Queen of the Islands 
On September 20, 1978, Queen of the Islands rammed the Saltery Bay dock causing $495,000 worth of damage.

Queen of Nanaimo 
On November 2, 2013, Queen of Nanaimo was pushed off course by severe weather as it was leaving the berth at Village Bay, Mayne Island. It damaged a private dock, and no one was injured. There was damage to the ship and all Tsawwassen–Gulf Islands sailings had to be cancelled while it was repaired.

Queen of New Westminster 
On October 20, 1971, Queen of New Westminster pulled out of its berth at the Departure Bay terminal while vehicle loading was in progress. A car and its two occupants fell into the water. Both of the vehicle's occupants were rescued.

In a similar incident, on August 13, 1992, the Queen of New Westminster pulled out of its berth at the Departure Bay terminal while vehicle loading ramps were still lowered and resting on the ship. Three people were killed, including two children, one was seriously injured, and two others received minor injuries when a van containing 6 people fell  from the upper deck onto the lower car deck and finally into the sea below. The van had been stopped and instructed to wait on the loading ramp by terminal crew members. The Transportation Safety Board of Canada determined that the accident was caused by the vessel not properly following departing procedures and secondarily due to poor communication between terminal and ship crew members.

Queen of the North
On December 17, 1974, the formerly named Queen of Surrey was withdrawn to repair damage from a fire in an electrical panel.

On March 22, 2006, Queen of the North sank  south of Prince Rupert, British Columbia, when it struck Gil Island at approximately 1:00 a.m. Two people from 100 Mile House went missing. BC Ferries CEO David Hahn said, "There is a real possibility that they went down with the ship." It is unlikely that it will be possible to salvage Queen of the North.

Officials have determined the cause of the accident was human error by three BC Ferries employees neglecting their navigational duties. Charges of criminal negligence causing death were considered, and a class action lawsuit for the passengers is proceeding while the Ferry and Marine Union seeks to reinstate the fired crew who failed to provide information to the $1 million TSB enquiry.

Queen of Oak Bay 
On June 30, 2005, at about 10:10 a.m. (17:10 UTC), the vessel Queen of Oak Bay, on the Nanaimo–Horseshoe Bay (Trans-Canada Highway) ferry route, lost power four minutes before it was to dock at the Horseshoe Bay terminal. The vessel became adrift, unable to change speed but able to steer with the rudders. The horn was blown steadily, and an announcement telling passengers to brace for impact was made minutes before the  ship slowly ran into the nearby Sewell's Marina, where it destroyed or damaged 28 pleasure crafts and subsequently went aground a short distance from the shore. No casualties or injuries were reported.

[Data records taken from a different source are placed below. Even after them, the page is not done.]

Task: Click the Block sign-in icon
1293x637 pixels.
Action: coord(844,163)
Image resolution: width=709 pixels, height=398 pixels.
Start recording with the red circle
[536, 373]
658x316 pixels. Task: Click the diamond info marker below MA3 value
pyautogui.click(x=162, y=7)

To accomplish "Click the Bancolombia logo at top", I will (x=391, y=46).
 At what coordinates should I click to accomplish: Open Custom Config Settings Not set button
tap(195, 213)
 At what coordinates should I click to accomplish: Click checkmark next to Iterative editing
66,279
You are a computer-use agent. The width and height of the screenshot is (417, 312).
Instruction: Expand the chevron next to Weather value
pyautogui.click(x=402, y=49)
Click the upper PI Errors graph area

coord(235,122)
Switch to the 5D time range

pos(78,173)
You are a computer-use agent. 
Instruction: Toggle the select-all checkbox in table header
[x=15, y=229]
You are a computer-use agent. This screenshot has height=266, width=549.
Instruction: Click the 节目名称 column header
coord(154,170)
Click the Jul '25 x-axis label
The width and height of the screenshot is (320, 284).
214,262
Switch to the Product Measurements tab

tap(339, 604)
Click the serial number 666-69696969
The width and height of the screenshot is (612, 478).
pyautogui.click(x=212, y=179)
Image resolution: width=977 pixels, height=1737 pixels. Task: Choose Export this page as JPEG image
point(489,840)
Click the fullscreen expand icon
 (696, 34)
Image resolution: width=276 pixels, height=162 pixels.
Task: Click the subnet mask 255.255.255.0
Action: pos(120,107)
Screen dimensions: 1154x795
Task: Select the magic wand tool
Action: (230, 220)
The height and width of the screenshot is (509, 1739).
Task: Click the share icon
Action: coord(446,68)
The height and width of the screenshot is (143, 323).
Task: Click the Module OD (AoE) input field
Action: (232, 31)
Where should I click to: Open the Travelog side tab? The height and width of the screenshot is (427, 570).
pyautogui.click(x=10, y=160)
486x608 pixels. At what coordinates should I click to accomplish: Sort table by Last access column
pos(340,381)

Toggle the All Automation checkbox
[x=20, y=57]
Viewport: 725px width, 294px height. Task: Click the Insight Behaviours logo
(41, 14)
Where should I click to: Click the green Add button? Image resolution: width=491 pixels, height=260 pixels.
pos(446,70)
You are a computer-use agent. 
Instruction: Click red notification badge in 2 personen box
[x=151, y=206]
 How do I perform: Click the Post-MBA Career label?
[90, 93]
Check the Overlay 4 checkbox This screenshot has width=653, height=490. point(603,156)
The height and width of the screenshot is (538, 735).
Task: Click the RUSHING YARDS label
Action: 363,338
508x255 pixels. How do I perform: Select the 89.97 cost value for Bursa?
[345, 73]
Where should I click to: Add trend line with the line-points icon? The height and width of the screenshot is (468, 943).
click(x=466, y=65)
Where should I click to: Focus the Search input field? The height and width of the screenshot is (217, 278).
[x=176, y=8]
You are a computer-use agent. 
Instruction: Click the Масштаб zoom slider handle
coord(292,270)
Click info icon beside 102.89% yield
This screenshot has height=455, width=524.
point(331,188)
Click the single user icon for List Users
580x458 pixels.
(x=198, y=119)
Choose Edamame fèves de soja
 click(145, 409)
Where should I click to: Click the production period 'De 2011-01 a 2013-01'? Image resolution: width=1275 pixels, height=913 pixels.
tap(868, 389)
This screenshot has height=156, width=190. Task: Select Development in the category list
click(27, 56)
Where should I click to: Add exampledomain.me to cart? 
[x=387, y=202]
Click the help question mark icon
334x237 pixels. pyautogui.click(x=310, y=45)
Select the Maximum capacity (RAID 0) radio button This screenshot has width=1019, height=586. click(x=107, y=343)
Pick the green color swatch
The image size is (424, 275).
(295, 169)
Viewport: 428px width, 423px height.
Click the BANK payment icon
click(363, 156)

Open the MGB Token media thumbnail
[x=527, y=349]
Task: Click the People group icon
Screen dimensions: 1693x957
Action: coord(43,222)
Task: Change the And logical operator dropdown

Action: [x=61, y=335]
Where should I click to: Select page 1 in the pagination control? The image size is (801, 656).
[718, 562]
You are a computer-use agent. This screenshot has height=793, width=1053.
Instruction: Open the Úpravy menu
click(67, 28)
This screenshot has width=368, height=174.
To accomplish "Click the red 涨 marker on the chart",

On July 1, 2005, BC Ferries issued a statement that Transport Canada, the Transportation Safety Board, and Lloyd's Register of Shipping were reviewing the control and mechanical systems on board to find a fault. An inspection revealed minimal damage to the ship, with only some minor damage to a metal fender, paint scrapes to the rudder, and some minor scrapes to one blade of a propeller.

On July 7, BC Ferries concluded that a missing cotter pin was to blame. The pin normally retained a nut on a linkage between an engine speed governor and the fuel control for one of the engines. Without the pin, the nut fell off and the linkage separated, causing the engine, clutches, and propellers to increase in speed until overspeed safety devices activated and shut down the entire propulsion system. The faulty speed governor had been serviced 17 days before the incident during a $35-million upgrade, and the cotter pin had not been properly replaced at that time.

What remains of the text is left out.